The Reason: This analysis uses data from the Framingham Offspring Study, but puts a new spin on it to separate out people with high or low HDL levels, high or low triglyceride levels, and high or low LDL levels (with varying cutoffs for LDL and triglycerides). The results were that irrespective of LDL levels (ranging from <100, >100, >130) risk for heart disease was nearly the same so long as you had high HDL and low triglycerides. This makes sense as low triglycerides and high HDL is typically associated with better metabolic health, and although the data is not definitive by any means it does raise some interesting questions about whether the same holds true for people with very high HDL, very low triglycerides, and LDL far above the cutoff point they listed (AKA Lean Mass Hyper Responders).

“[…] high HDL-C […] was consistently associated with reduced CVD risk[.] This association persisted even when high HDL-C was accompanied by higher LDL-C (≥100 and ≥130 mg/dL) or higher TG (≥100 and ≥150 mg/dL), but was no longer significantly [sic] protective when both LDL-C and TG equaled or exceeded 100 mg/dL.”

3. Overview of Cholesterol Levels and Risk of Disease, All-Cause Mortality

Towards a Paradigm Shift in Cholesterol Treatment.
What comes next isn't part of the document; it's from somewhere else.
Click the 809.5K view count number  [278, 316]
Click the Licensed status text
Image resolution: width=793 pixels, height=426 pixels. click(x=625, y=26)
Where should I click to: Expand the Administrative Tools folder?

A Re-examination of the Cholesterol Issue in Japan.



The Reason: Typically, when hearing about cholesterol levels in the mainstream (and sometimes even in smaller niches) it is often referred to as bad, and the higher it is, the worse it is. However, this study provides a bit of a different perspective, with higher total cholesterol being related to lower incidence of certain diseases, infectious death, and lower all-cause mortality. The correlations are particularly interesting when combined with the thought of serum cholesterol often being portrayed as a dose-dependent poison, when reality may be a fair bit more complicated than that.
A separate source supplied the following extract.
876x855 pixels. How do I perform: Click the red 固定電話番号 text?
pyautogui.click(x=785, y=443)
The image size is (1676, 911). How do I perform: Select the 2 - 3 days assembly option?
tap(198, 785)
“[…] all-cause mortality was essentially inversely correlated with LDL cholesterol levels in both men and women.“

2. Cholesterol Accumulation Is Not the Initiating Factor to Atherosclerosis – Arterial Thickening Is

Neovascularization of coronary tunica intima (DIT) is the cause of coronary atherosclerosis.



The Reason: Although cholesterol accumulation via foam cell formation does occur later down the line in atherosclerosis, there appear to be many steps that occur before that happens. Namely, arterial thickening to the point of neovascularization (the artery becoming thick enough to require additional blood supply; thickening occurring from mechanical stress or damage) being a key initiating factor. While lipid deposition is still involved in the process once neovascularization occurs (via vascular remodeling and proteoglycans), the key point is that lipid deposition is not the initiating factor for the disease, but rather may actually be arterial damage and remodeling.
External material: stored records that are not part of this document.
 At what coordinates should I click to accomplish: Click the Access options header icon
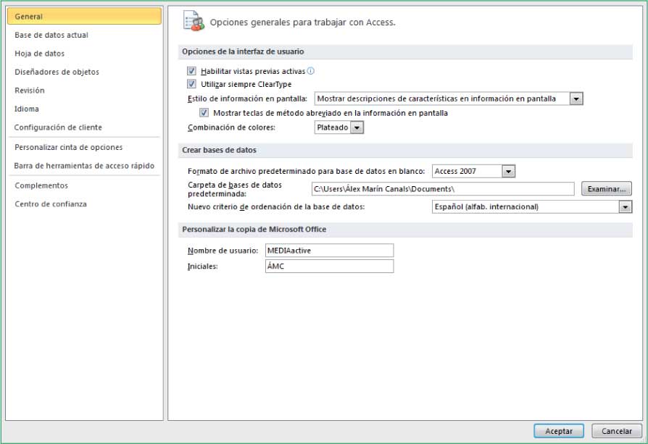[192, 21]
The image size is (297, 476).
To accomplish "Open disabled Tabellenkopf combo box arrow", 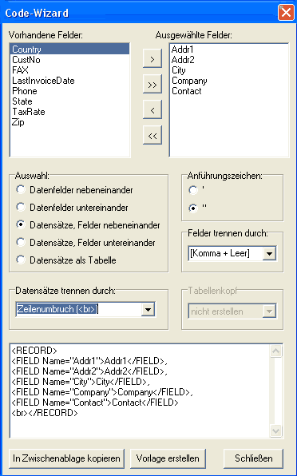I will [x=269, y=311].
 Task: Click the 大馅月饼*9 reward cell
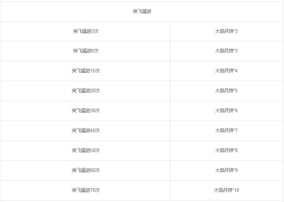226,170
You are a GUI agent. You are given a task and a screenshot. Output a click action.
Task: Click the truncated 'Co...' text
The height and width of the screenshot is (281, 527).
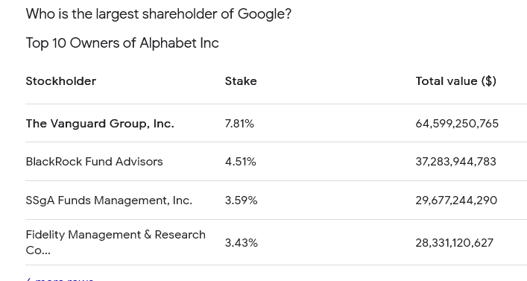click(x=38, y=250)
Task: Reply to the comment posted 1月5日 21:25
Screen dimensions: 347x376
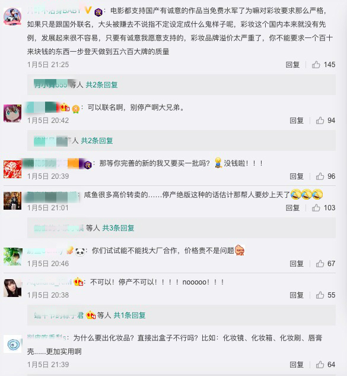Action: click(x=292, y=65)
“This neovascularization, originating from adventitial vasa vasorum, is observed prior to the appearance of any atherosclerotic features except an increased dimension of DIT.”


1. Insulin, Insulin Resistance Differentiating Factor for MI Occurrence in Those with FH

Fibrinolytic parameters and insulin resistance in young survivors of myocardial infarction with heterozygous familial hypercholesterolemia.


The Reason: The study took two groups of people with Familial Hypercholesterolemia (FH; an umbrella of genetic causes for high cholesterol levels) and separated them based on whether they had experienced a myocardial infarction (MI) or whether they hadn’t. Interesting, the differentiating factor between the two groups wasn’t LDL, as you might expect, but rather other factors like triglyceride level, insulin level, and level of insulin resistance, among others. This may provide information to point in a direction for investigation for people with non-genetically high LDL but otherwise low markers for insulin resistance.

There was no difference in total and LDL cholesterol between the two groups. Patients with previous myocardial infarction had significantly higher levels of insulin, insulin resistance, triglycerides, t-PA antigen, PAI-1 antigen and activity, and significantly lower values of HDL cholesterol.”